I’m sure there will be plenty to say about Nnadi, her new role, and the changing face of British Vogue in the coming weeks and months. And I bet she’s happy she can get down to work without having to deal with the traveling carnival that is Vogue World. How was Vogue World, by the way? The second annual magazine-come-to-life took place in London this year, at the top of that city’s own fashion week, requiring Condé content head Anna Wintour to leave New York early. (How many feathers she actually ruffled for that, who knows.) As one attendee put it, this marked Wintour’s grand return to London, where she stuck around for the rest of fashion week.
Vogue World in New York was staged on a cobblestone street in the Meatpacking District. This one took place in a theater in the West End and included vignettes and skits performed by the likes of Sir Ian McKellen, James Cordon, and Sienna Miller, all directed by The Crown’s Stephen Daldry. It was very British. (New York’s version had the fingerprints of Lisa Love—the magazine’s former West Coast Editor, a great thrower of entertaining parties—instead.)
While last year’s street fair was a celebration of fashion, one attendee called this supermodel-studded twist on the 24 Hour Plays “a hodgepodge of randomness.” I wasn’t in London, so I can’t say how weird it all was or wasn’t; for the ticketed guests who paid £150 to sit pretty high up, it was a chance to see very, very famous people like Kate Winslet and Leonardo DiCaprio up close, who were all there as a token of goodwill. (This wasn’t the kind of thing where people were getting paid to attend.)
What did it do for Vogue? I heard that the event brought in around $3 million in net revenue—and that an additional $2.5 million will be donated to London-based arts organizations, according to reports. (A Vogue spokesperson confirmed the donation figure.)

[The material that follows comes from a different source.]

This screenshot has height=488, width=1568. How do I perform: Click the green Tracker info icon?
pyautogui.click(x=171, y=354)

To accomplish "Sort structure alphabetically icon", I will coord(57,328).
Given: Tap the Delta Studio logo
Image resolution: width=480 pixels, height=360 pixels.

For Wintour, Vogue World is yet another event to add to the marketing calendar: there’s the Met Ball in May, then Forces of Fashion, the magazine’s annual conference, in October, and the CFDA/Vogue Fashion Fund. It would be great to make these efforts ultra profitable, yes, but it’s about the whole package. (It’s notable that Vogue’s biggest events are primarily forms of philanthropy—a sign of Anna’s legacy-building and the Newhouse family’s support of it after all these years.) Now Wintour just needs to make sure this production does turn into something as compelling as the Met Ball, instead of fizzling Fashion’s Night Out-style.
Now, more dish on your favorite Line Sheet vertical: niche fashion media…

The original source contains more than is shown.